Nach Skandalserie

Brandstetter rührt um: Aus für Vollzugsdirektion

Österreich
27.05.2014 22:58
Minister Wolfgang Brandstetter reagiert auf die jüngsten Justizskandale mit einem Paukenschlag: Er will die 2007 ins Leben gerufene Vollzugsdirektion abschaffen. Die ausgelagerte Behördeneinheit soll wieder unmittelbar ins Ministerium eingegliedert werden.

"Das bedeutet, dass ich diese ausgelagerte Strafvollzugsdirektion als Behördeneinheit eigentlich nicht mehr haben möchte", sagte der Ressortchef in der "ZiB 2" am Dienstagabend. Er wolle, dass "unmittelbar dem Ministerium eingegliedert eine Generaldirektion für den Strafvollzug tätig sein kann, die wirklich auch unmittelbar dem Minister untersteht". Damit hätte er "wirklich die Möglichkeit", rasch zu reagieren - und auch der Informationsfluss wäre effizienter, "als es bisher der Fall war". Die aufgetretenen Fälle sind für Brandstetter "systemimmanent".

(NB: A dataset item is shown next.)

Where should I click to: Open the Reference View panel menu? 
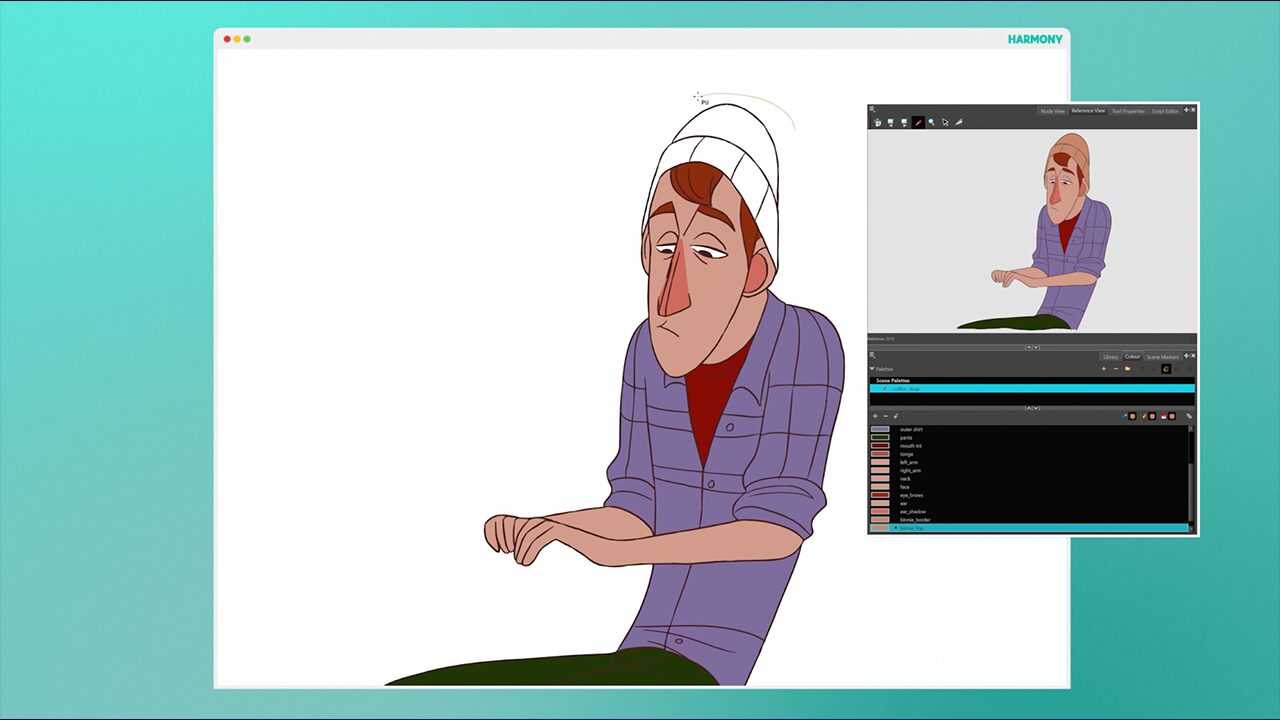click(x=872, y=109)
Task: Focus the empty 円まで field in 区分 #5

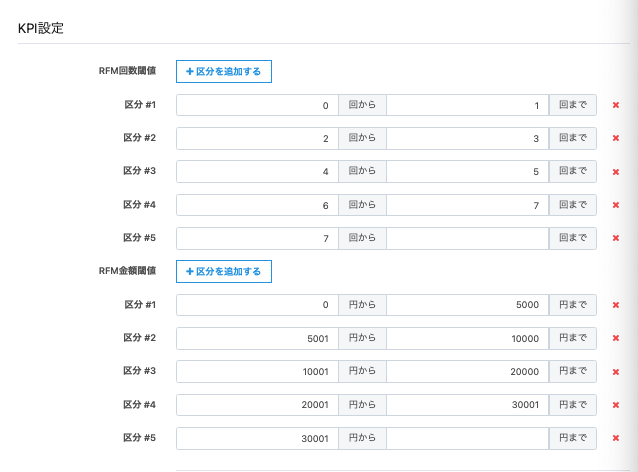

Justizwache-Vertreter spricht von Einzelfällen
Justizwache-Personalvertreter Albin Simma wies dies in der "ZiB 2" zurück: Es handle sich um Einzelfälle. "Das ist teils Überforderung, teils auch aus Aggressionen heraus, die Insassen schüren", so Simma. "Wenn da jetzt einmal einer die Nerven wegschmeißt, ist das zwar nicht zu tolerieren", meinte er, aber: "Menschlich gesehen kann man sagen, das war ein menschliches Fehlverhalten."

Die Strafvollzugsverwaltung wurde 2007 mit der Schaffung der Vollzugsdirektion umorganisiert. In der damals neu eingeführten Behörde wurden die Fachaufsicht, die zuvor die Strafvollzugssektion im Ministerium innehatte, sowie die 2001 den Oberlandesgerichten übertragene Dienstaufsicht wieder zusammengeführt. Das Ministerium war seitdem nur mehr für rein strategische Entscheidungen und Vorgaben zuständig.

Verwahrloster Häftling in Stein, Misshandlung in Suben
In der vergangenen Woche hatte der Fall eines verwahrlosten Häftlings in der niederösterreichischen Justizanstalt Krems-Stein ein politisches Erdbeben ausgelöst. Wie sich mittlerweile herausstellte, hatte der 74-Jährige, der als schwieriger Insasse galt, eitrige Geschwüre am Unterschenkel, die auf eine Blutvergiftung hindeuteten. Seine Zehennägel seien laut Anstaltsarzt zentimeterlang gewesen, was darauf hinweise, dass der Mann bereits seit mehreren Monaten in diesem Zustand gewesen sein müsse.

Nach der Affäre um den verwahrlosten Häftling ist auch noch der Fall eines misshandelten Häftlings in Oberösterreich bekannt geworden. In der Haftanstalt Suben soll ein Justizwachebeamter im Mai 2012 einen Insassen nach einer Leibesvisitation mit Wucht gegen eine Betonwand gestoßen, gewürgt und mit Schlägen traktiert haben. Der Vorfall wurde laut "Falter" auf Video aufgezeichnet (siehe Infobox).

Brandstetter versprach Reformen, Brinek entsetzt
Auch Volksanwältin Gertrude Brinek zeigte sich am Dienstagabend entsetzt über die Schwere der Vorfälle. "Es gab zwar in letzter Zeit eine Zunahme an Beschwerden im Strafvollzug, aber diese Dramatik war uns nicht bekannt", so die Volksanwältin. Es dürfe keine Toleranz für solche Taten geben, meinte sie im ORF-Studio.

Minister Brandstetter hatte den Fall aus Stein bereits in der Vorwoche als "Katastrophe" bezeichnet und "umfassende Reformen" versprochen. Die geplante Auflösung der Vollzugsdirektion ist nun ein erster Schritt in diese Richtung.